Excerpts from a dataset:
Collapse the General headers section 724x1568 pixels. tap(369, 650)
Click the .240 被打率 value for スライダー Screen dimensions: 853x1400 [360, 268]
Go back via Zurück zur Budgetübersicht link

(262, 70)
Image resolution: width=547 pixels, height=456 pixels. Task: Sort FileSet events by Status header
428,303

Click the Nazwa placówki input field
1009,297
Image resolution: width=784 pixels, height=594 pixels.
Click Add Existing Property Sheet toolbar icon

-- WORK ORDER --
Could you reproduce all of the entries above exactly?

-- REPLY --
Collapse the General headers section 724x1568 pixels. tap(369, 650)
Click the .240 被打率 value for スライダー Screen dimensions: 853x1400 [360, 268]
Go back via Zurück zur Budgetübersicht link

(262, 70)
Image resolution: width=547 pixels, height=456 pixels. Task: Sort FileSet events by Status header
428,303

Click the Nazwa placówki input field
1009,297
Image resolution: width=784 pixels, height=594 pixels.
Click Add Existing Property Sheet toolbar icon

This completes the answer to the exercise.